* START Exercise material *

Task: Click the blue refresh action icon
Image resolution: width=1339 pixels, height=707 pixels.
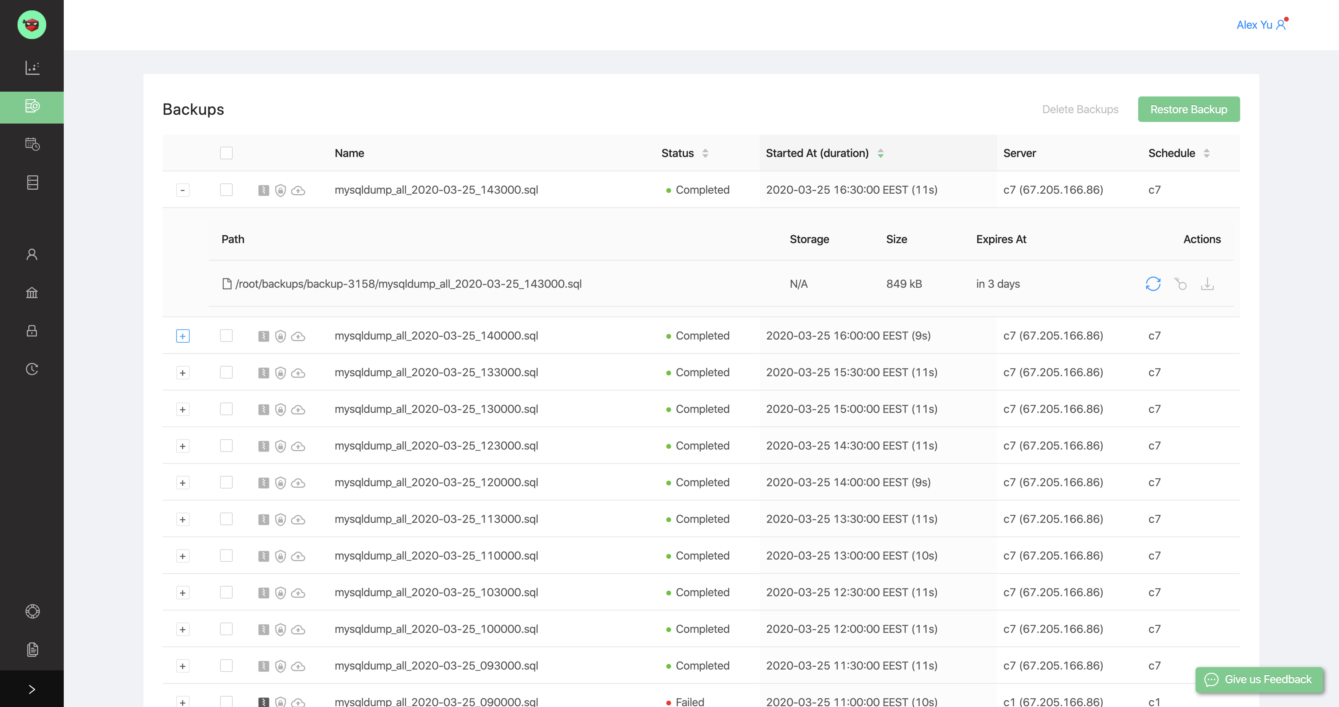Action: pyautogui.click(x=1153, y=284)
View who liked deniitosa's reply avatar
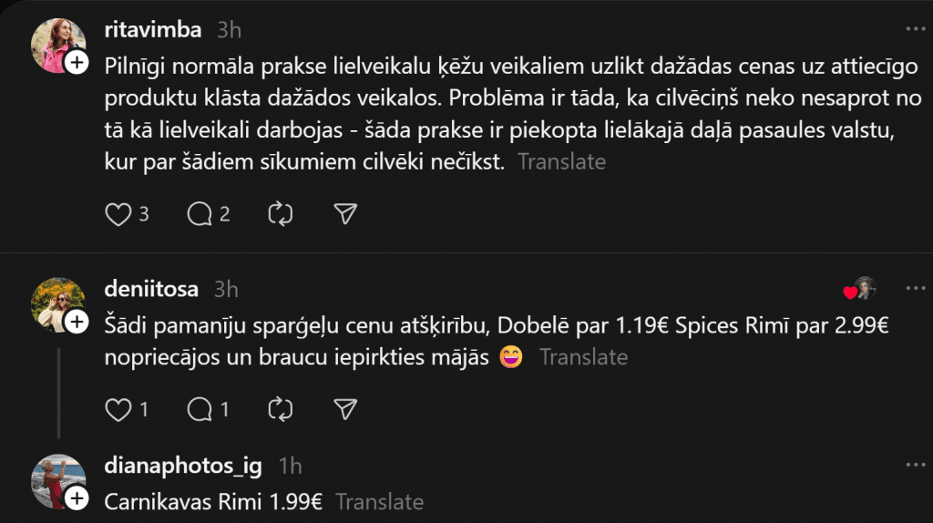 pyautogui.click(x=862, y=289)
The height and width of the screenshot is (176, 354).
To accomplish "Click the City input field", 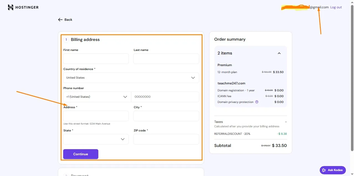I will (166, 116).
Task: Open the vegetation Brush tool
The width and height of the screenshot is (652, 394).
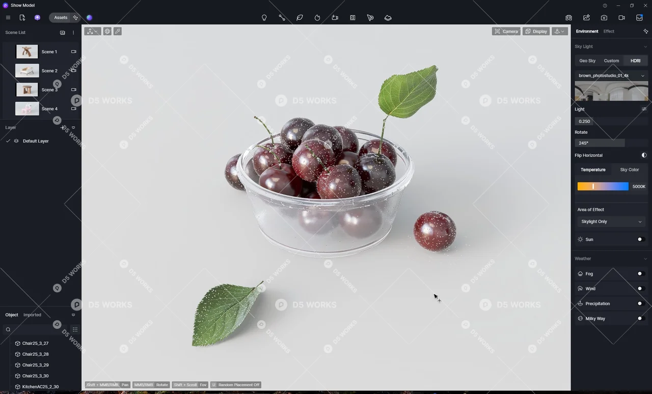Action: (300, 18)
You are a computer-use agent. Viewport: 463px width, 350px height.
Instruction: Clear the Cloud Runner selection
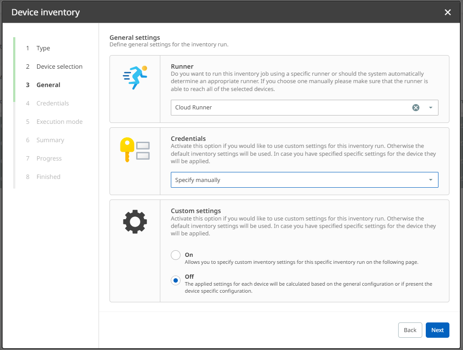click(416, 108)
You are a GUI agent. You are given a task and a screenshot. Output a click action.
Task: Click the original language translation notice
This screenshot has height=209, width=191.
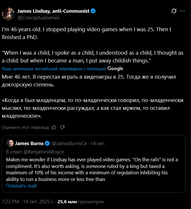coord(54,69)
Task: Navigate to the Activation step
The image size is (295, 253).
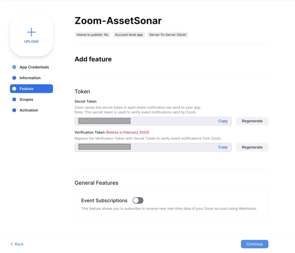Action: 29,110
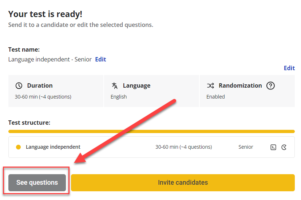Click the clock icon in the Duration card
The image size is (301, 200).
click(19, 86)
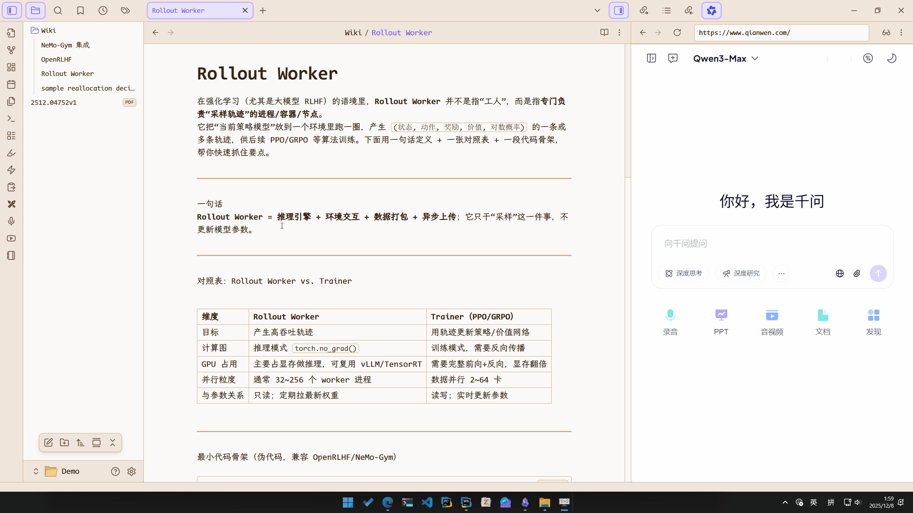Open terminal icon in left ribbon

[x=11, y=119]
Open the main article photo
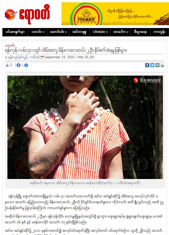 [85, 127]
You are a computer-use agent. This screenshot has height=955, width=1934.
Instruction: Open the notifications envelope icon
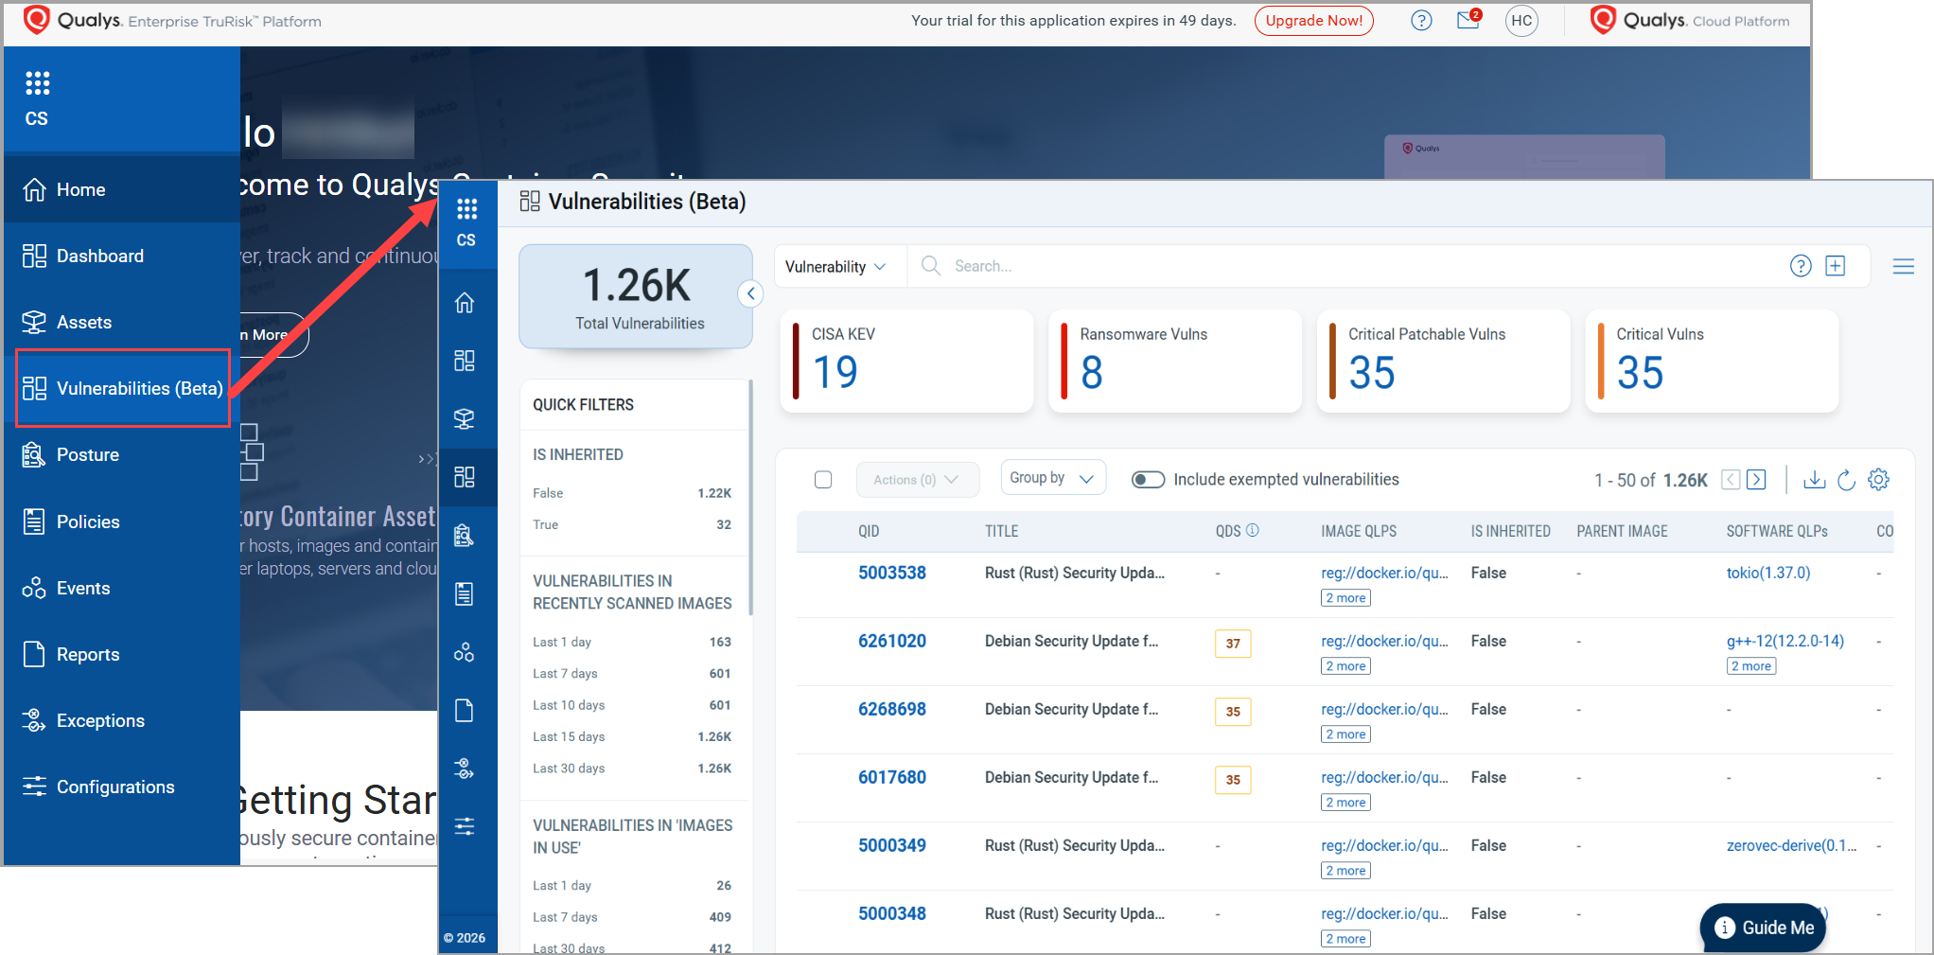(x=1468, y=21)
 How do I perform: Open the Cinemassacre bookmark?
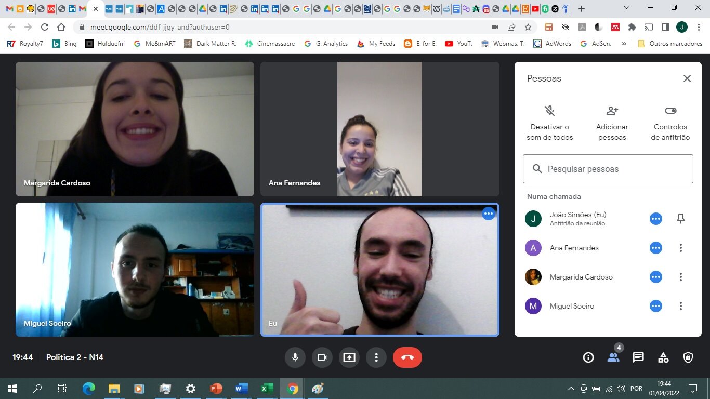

* END Exercise material *

▸ **What the task requires**: Extract every line of the rows above that contains the word "screenshot".

▸ **Complete output**:
The height and width of the screenshot is (176, 354).
The width and height of the screenshot is (652, 394).
You are a GUI agent. You are given a task and a screenshot. Output a click action.
This screenshot has height=209, width=191.
You are a computer-use agent. This screenshot has height=955, width=1934.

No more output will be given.